Task requirements → Leave out the pictures, and reproduce exactly the lines from the line containing "Image resolution: width=1280" through the final line of the entries.

Source data →
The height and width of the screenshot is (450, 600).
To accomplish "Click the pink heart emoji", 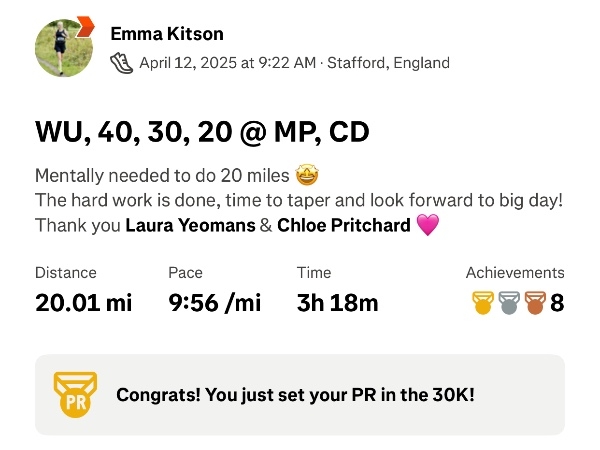I will 427,225.
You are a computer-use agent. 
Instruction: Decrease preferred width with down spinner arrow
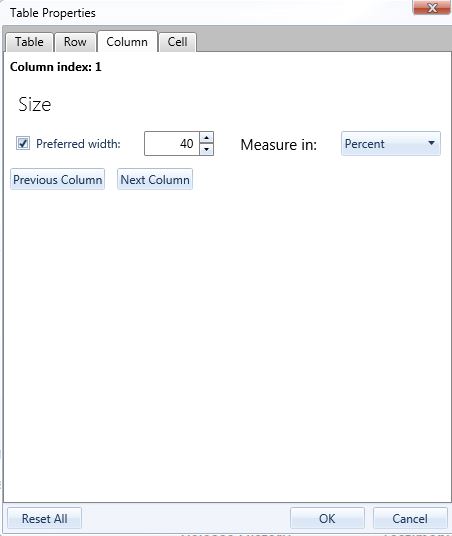coord(207,149)
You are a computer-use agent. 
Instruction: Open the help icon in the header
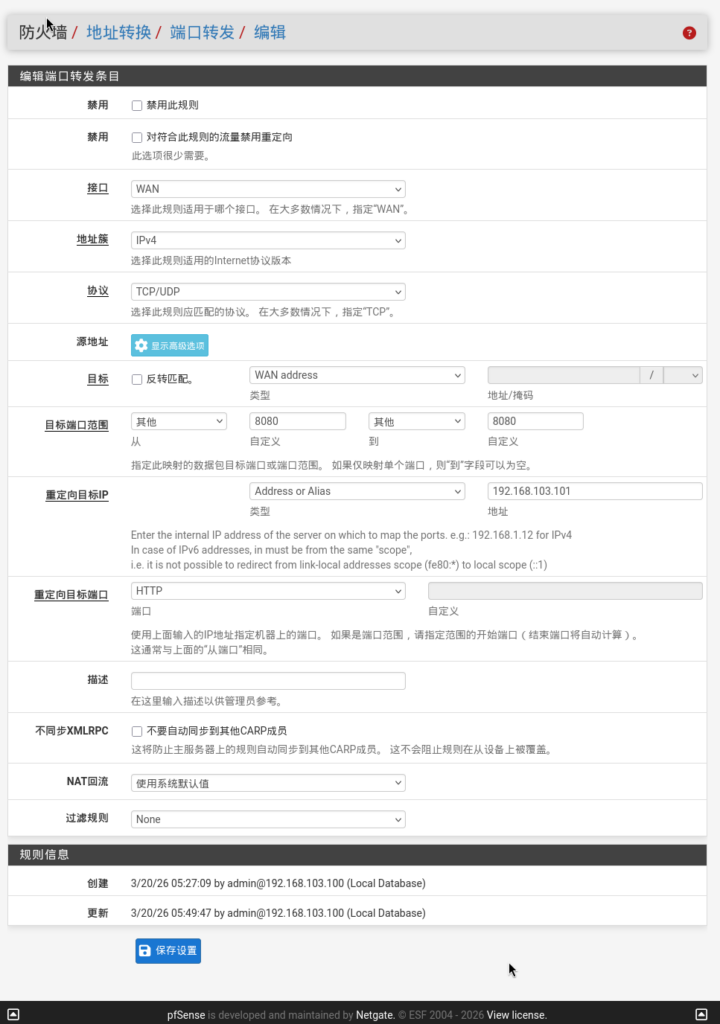pos(689,33)
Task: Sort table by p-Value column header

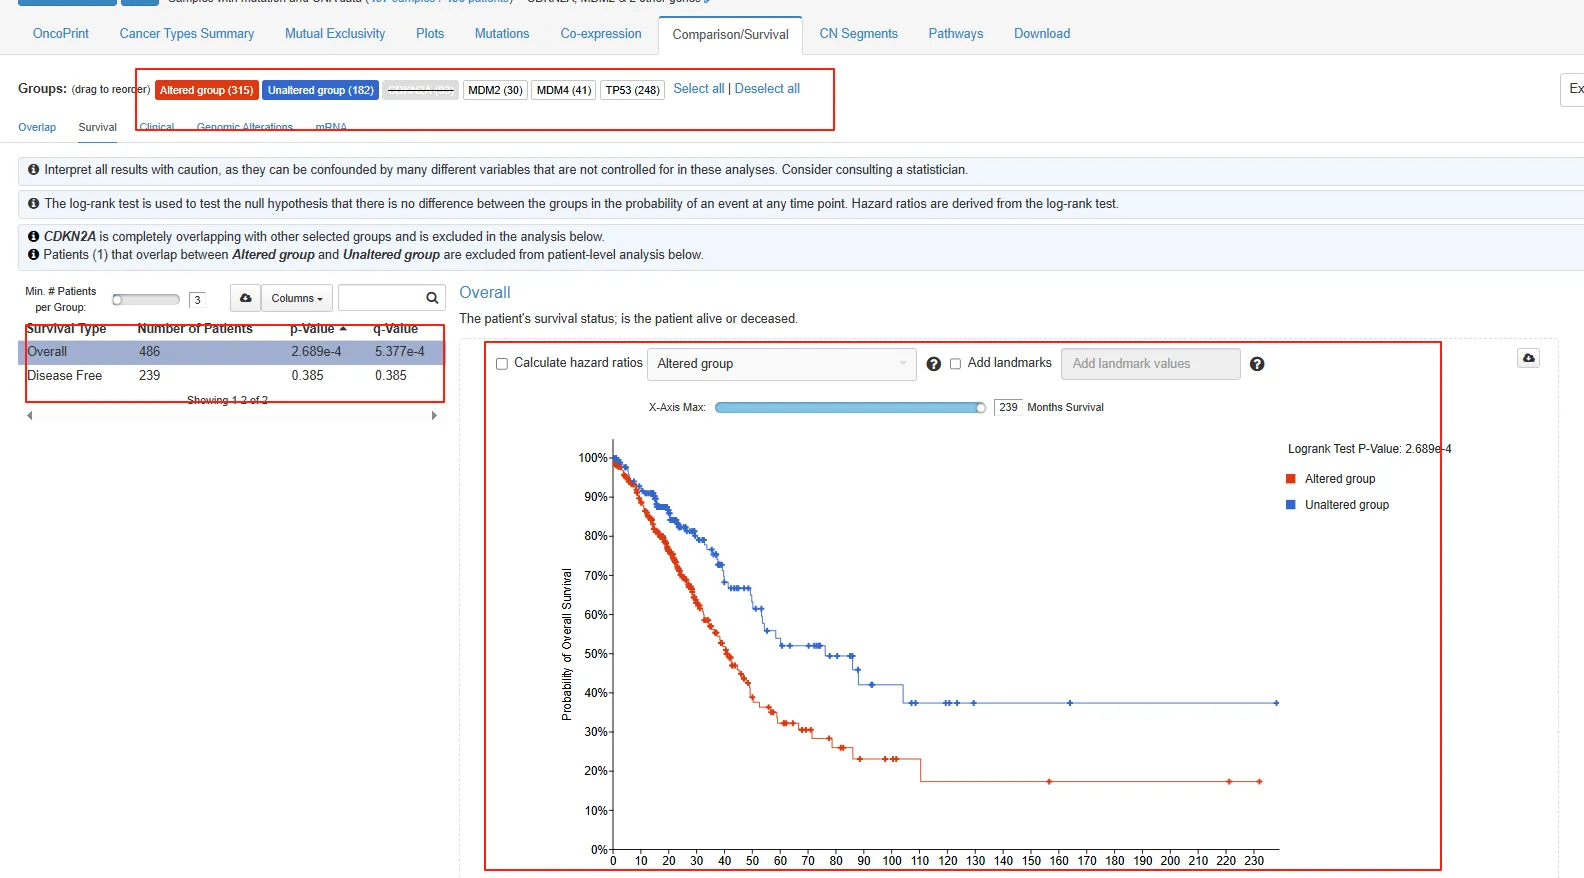Action: point(312,329)
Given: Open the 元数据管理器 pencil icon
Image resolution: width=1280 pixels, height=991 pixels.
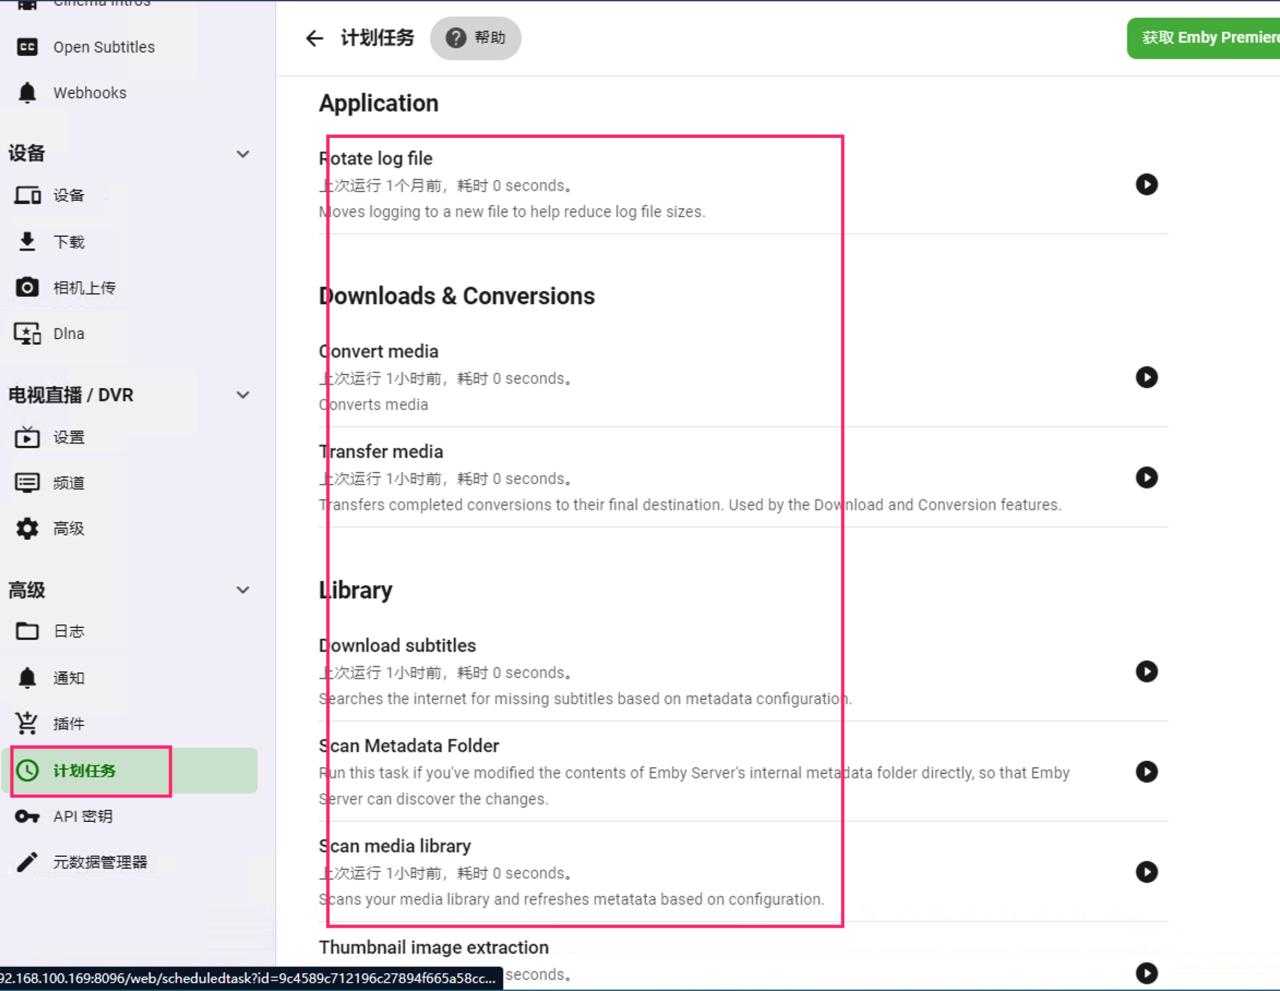Looking at the screenshot, I should [x=28, y=861].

Result below →
Image resolution: width=1280 pixels, height=991 pixels.
Looking at the screenshot, I should [x=28, y=861].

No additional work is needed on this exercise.